**Exercise requirements**
Repeat word for word every line of the data below, from the first through the line containing "You are a computer-use agent. The", and stop there.
===== Data for analysis =====
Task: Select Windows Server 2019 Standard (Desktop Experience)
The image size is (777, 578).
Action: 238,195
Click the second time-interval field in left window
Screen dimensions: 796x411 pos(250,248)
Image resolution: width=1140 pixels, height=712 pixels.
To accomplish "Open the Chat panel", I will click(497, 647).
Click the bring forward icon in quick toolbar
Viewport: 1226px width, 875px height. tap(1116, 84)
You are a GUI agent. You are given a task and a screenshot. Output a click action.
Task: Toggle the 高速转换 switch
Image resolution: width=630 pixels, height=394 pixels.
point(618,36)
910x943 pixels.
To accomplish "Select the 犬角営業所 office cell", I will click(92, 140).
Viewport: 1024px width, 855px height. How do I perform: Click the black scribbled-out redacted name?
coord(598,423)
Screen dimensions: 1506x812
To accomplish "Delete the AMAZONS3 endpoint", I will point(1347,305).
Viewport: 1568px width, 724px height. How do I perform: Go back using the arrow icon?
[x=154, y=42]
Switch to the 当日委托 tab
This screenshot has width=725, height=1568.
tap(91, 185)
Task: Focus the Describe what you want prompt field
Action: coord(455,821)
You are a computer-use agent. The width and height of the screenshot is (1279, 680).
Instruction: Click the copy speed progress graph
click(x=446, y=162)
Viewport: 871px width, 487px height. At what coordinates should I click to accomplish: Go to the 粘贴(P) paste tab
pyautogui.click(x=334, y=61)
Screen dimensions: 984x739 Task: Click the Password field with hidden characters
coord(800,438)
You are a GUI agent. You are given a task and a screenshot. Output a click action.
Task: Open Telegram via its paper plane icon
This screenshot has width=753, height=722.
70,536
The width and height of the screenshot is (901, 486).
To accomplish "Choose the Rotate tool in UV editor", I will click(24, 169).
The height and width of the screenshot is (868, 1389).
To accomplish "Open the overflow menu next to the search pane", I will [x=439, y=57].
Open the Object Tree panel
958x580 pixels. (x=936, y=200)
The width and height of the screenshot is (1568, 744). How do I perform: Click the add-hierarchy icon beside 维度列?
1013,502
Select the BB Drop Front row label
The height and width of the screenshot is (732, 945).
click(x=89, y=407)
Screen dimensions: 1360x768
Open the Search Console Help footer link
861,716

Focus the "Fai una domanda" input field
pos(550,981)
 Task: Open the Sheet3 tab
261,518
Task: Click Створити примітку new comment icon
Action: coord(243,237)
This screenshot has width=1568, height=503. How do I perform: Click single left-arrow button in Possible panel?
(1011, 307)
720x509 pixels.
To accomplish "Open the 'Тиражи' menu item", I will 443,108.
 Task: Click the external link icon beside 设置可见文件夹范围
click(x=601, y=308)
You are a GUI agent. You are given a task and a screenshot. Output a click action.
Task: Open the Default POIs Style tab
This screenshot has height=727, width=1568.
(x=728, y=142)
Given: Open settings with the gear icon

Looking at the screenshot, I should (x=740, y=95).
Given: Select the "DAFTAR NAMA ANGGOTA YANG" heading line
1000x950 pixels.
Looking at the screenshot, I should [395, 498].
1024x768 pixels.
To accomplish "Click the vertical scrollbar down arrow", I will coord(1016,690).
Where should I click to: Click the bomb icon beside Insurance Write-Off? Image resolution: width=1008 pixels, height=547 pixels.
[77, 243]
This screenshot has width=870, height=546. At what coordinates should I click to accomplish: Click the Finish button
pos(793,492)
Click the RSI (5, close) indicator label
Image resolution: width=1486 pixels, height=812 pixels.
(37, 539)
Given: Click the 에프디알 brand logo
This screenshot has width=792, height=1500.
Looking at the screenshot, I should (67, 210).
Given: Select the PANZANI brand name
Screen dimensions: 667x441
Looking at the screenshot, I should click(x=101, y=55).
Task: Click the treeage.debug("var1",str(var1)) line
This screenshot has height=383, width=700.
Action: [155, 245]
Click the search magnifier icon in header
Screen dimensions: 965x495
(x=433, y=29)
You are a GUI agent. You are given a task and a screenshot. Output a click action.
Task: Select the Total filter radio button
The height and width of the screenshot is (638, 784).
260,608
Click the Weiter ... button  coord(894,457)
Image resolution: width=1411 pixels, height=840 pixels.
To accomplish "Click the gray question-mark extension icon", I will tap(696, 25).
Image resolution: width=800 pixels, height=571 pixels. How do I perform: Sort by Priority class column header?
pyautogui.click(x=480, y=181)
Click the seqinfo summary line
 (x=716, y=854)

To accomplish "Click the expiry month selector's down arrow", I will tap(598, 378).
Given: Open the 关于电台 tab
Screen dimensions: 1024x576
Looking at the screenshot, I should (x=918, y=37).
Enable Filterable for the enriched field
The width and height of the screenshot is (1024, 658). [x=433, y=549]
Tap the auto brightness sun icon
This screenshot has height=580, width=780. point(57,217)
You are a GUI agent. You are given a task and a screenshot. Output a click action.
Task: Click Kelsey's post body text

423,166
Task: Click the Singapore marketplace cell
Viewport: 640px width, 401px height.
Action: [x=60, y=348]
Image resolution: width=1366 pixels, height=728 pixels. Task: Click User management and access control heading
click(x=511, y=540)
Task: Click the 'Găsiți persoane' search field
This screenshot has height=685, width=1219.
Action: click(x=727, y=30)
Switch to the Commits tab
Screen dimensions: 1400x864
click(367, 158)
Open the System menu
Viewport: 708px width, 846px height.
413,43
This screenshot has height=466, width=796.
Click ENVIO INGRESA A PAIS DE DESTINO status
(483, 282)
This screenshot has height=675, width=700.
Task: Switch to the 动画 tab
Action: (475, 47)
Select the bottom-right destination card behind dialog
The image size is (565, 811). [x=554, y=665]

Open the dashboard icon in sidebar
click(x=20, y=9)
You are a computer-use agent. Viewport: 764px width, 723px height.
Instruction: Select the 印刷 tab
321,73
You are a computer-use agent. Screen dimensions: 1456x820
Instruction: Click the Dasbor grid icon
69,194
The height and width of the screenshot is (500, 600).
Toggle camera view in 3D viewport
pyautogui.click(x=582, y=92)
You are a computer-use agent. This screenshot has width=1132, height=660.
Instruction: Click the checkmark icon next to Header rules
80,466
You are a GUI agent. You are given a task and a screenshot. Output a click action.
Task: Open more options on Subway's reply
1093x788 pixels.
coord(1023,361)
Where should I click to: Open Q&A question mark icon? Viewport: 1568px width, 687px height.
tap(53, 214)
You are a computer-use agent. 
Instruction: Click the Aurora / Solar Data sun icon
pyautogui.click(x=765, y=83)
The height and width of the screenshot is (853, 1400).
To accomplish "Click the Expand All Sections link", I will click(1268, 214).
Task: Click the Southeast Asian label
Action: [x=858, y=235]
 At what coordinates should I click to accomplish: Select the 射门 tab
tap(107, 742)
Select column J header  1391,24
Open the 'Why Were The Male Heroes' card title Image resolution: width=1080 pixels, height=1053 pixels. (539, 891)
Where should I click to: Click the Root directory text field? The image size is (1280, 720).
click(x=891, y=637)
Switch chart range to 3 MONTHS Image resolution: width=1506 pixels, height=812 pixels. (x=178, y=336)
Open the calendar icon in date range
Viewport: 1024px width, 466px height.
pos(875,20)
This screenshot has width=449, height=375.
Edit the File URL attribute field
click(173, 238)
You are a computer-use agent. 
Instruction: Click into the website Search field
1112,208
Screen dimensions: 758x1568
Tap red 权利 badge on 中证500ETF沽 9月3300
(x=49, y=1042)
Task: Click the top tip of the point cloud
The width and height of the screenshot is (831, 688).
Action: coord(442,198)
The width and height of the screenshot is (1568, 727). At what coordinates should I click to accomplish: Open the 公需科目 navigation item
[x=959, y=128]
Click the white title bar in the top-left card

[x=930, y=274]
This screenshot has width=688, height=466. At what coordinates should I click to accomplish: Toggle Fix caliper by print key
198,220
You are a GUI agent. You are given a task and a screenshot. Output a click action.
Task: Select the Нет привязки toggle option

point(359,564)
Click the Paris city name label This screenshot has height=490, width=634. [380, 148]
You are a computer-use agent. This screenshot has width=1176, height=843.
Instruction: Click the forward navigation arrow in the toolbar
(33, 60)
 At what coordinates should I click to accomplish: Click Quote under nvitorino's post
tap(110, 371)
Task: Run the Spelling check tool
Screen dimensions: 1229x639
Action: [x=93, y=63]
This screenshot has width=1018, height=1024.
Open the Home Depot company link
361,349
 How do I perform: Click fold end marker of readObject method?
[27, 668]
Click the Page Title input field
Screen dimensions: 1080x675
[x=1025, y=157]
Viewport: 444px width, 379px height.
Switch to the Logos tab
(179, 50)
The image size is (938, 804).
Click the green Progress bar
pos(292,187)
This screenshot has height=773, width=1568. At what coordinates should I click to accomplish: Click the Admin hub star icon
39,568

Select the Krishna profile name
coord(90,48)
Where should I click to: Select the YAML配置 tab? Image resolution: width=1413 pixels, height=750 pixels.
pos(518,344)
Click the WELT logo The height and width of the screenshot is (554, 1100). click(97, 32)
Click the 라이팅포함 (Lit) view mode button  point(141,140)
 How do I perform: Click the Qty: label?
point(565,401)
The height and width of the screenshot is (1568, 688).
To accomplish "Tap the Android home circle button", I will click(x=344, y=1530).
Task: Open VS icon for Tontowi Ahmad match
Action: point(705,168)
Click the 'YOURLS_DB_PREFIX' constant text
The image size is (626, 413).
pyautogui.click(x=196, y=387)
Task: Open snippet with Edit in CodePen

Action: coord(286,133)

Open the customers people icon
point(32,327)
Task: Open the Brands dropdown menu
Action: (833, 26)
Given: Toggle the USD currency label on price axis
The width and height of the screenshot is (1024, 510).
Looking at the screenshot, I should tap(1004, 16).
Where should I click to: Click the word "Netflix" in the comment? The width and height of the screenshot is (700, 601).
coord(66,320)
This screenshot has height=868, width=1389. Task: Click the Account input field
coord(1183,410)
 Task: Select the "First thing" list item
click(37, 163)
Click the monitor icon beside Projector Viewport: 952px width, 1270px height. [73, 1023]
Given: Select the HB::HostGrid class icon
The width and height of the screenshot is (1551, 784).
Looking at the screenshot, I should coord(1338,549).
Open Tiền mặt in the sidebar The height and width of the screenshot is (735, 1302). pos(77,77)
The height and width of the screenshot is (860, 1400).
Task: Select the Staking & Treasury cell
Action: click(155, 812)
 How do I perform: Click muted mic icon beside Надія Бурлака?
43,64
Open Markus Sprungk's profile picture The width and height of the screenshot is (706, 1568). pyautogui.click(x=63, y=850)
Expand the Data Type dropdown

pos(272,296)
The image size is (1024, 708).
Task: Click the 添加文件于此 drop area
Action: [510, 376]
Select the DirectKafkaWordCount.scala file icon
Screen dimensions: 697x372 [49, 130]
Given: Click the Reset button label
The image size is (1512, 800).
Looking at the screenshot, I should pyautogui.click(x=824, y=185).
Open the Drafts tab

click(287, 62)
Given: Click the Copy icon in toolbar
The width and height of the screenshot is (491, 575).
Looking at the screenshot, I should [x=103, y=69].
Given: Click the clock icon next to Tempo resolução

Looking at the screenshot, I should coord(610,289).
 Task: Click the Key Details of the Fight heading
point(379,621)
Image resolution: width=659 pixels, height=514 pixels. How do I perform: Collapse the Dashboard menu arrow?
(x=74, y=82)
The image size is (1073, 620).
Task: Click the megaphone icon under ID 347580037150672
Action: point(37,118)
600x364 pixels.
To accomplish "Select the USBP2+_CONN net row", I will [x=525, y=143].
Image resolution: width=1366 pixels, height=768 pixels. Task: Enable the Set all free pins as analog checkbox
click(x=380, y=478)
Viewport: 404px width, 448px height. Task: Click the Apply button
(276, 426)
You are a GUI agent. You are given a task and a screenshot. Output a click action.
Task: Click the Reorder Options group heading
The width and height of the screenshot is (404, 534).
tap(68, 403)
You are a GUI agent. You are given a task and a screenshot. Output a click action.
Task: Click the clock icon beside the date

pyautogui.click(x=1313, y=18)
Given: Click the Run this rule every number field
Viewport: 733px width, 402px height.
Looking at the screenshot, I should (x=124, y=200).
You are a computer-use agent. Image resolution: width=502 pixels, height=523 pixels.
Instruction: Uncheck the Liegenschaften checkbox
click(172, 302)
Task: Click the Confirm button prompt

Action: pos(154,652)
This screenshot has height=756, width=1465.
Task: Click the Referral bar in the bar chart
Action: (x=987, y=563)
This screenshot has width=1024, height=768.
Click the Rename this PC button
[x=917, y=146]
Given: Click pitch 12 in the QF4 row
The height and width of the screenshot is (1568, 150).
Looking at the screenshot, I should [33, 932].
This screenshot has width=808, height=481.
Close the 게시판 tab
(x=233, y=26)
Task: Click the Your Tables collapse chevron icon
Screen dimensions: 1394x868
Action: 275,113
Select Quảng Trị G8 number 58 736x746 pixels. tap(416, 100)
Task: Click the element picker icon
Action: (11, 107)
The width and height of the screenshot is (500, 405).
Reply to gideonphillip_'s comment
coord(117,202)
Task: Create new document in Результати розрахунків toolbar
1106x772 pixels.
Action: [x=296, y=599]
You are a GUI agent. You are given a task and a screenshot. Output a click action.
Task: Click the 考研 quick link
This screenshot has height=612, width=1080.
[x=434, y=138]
=====
**Answer below**
Task: Select Windows Server 2019 Standard (Desktop Experience)
The image size is (777, 578).
Action: 238,195
Click the second time-interval field in left window
Screen dimensions: 796x411 pos(250,248)
Image resolution: width=1140 pixels, height=712 pixels.
To accomplish "Open the Chat panel", I will click(497, 647).
Click the bring forward icon in quick toolbar
Viewport: 1226px width, 875px height. tap(1116, 84)
You are a GUI agent. You are given a task and a screenshot. Output a click action.
Task: Toggle the 高速转换 switch
Image resolution: width=630 pixels, height=394 pixels.
point(618,36)
910x943 pixels.
To accomplish "Select the 犬角営業所 office cell", I will click(92, 140).
Viewport: 1024px width, 855px height. How do I perform: Click the black scribbled-out redacted name?
coord(598,423)
Screen dimensions: 1506x812
To accomplish "Delete the AMAZONS3 endpoint", I will point(1347,305).
Viewport: 1568px width, 724px height. How do I perform: Go back using the arrow icon?
[x=154, y=42]
Switch to the 当日委托 tab
This screenshot has width=725, height=1568.
tap(91, 185)
Task: Focus the Describe what you want prompt field
Action: coord(455,821)
You are a computer-use agent. The width and height of the screenshot is (1279, 680).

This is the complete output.